RECORDS PROVIDED:
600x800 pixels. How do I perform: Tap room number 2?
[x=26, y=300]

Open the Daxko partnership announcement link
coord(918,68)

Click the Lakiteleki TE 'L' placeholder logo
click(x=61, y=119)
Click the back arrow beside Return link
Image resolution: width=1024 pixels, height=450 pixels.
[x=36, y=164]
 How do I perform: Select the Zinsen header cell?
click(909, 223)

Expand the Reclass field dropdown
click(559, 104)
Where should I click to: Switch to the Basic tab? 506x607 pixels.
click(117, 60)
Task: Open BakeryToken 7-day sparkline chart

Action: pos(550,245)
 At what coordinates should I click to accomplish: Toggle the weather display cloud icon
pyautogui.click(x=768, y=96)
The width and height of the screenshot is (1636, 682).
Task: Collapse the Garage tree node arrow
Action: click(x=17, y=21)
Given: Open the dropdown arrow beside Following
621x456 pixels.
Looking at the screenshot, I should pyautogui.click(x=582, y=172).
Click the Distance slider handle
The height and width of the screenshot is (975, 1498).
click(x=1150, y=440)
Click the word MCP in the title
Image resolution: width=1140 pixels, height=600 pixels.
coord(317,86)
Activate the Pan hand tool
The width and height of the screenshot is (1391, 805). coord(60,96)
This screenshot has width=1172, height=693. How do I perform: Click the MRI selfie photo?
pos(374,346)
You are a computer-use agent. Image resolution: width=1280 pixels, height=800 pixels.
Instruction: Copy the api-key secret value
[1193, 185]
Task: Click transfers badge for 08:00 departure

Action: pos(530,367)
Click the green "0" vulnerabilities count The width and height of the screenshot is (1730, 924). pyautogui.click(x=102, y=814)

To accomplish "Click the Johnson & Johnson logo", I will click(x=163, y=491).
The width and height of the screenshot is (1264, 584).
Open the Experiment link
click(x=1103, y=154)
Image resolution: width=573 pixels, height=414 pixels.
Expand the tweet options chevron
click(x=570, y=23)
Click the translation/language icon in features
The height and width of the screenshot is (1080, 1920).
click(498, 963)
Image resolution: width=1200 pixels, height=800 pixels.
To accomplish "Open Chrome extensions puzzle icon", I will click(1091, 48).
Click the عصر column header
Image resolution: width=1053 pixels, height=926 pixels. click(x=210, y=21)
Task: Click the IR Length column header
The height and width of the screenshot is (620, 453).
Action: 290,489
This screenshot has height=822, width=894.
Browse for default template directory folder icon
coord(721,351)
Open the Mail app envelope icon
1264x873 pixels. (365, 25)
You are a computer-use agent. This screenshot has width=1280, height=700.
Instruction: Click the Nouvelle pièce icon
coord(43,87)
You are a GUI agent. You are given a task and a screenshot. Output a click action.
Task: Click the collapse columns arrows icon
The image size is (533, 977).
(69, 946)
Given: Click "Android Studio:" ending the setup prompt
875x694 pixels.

PROBLEM TO WORK ON: Repeat the whole listing, keeping every word exact.

SOLUTION TO THIS TASK:
600x800 pixels. How do I perform: Tap room number 2?
[x=26, y=300]

Open the Daxko partnership announcement link
coord(918,68)

Click the Lakiteleki TE 'L' placeholder logo
click(x=61, y=119)
Click the back arrow beside Return link
Image resolution: width=1024 pixels, height=450 pixels.
[x=36, y=164]
 How do I perform: Select the Zinsen header cell?
click(909, 223)

Expand the Reclass field dropdown
click(559, 104)
Where should I click to: Switch to the Basic tab? 506x607 pixels.
click(117, 60)
Task: Open BakeryToken 7-day sparkline chart

Action: pos(550,245)
 At what coordinates should I click to accomplish: Toggle the weather display cloud icon
pyautogui.click(x=768, y=96)
The width and height of the screenshot is (1636, 682).
Task: Collapse the Garage tree node arrow
Action: click(x=17, y=21)
Given: Open the dropdown arrow beside Following
621x456 pixels.
Looking at the screenshot, I should pyautogui.click(x=582, y=172).
Click the Distance slider handle
The height and width of the screenshot is (975, 1498).
click(x=1150, y=440)
Click the word MCP in the title
Image resolution: width=1140 pixels, height=600 pixels.
coord(317,86)
Activate the Pan hand tool
The width and height of the screenshot is (1391, 805). coord(60,96)
This screenshot has width=1172, height=693. How do I perform: Click the MRI selfie photo?
pos(374,346)
You are a computer-use agent. Image resolution: width=1280 pixels, height=800 pixels.
Instruction: Copy the api-key secret value
[1193, 185]
Task: Click transfers badge for 08:00 departure

Action: pos(530,367)
Click the green "0" vulnerabilities count The width and height of the screenshot is (1730, 924). pyautogui.click(x=102, y=814)

To accomplish "Click the Johnson & Johnson logo", I will click(x=163, y=491).
The width and height of the screenshot is (1264, 584).
Open the Experiment link
click(x=1103, y=154)
Image resolution: width=573 pixels, height=414 pixels.
Expand the tweet options chevron
click(x=570, y=23)
Click the translation/language icon in features
The height and width of the screenshot is (1080, 1920).
click(498, 963)
Image resolution: width=1200 pixels, height=800 pixels.
To accomplish "Open Chrome extensions puzzle icon", I will click(1091, 48).
Click the عصر column header
Image resolution: width=1053 pixels, height=926 pixels. click(x=210, y=21)
Task: Click the IR Length column header
The height and width of the screenshot is (620, 453).
Action: 290,489
This screenshot has height=822, width=894.
Browse for default template directory folder icon
coord(721,351)
Open the Mail app envelope icon
1264x873 pixels. (365, 25)
You are a computer-use agent. This screenshot has width=1280, height=700.
Instruction: Click the Nouvelle pièce icon
coord(43,87)
You are a GUI agent. You are given a task and a screenshot. Output a click action.
Task: Click the collapse columns arrows icon
The image size is (533, 977).
(69, 946)
Given: Click "Android Studio:" ending the setup prompt
875x694 pixels.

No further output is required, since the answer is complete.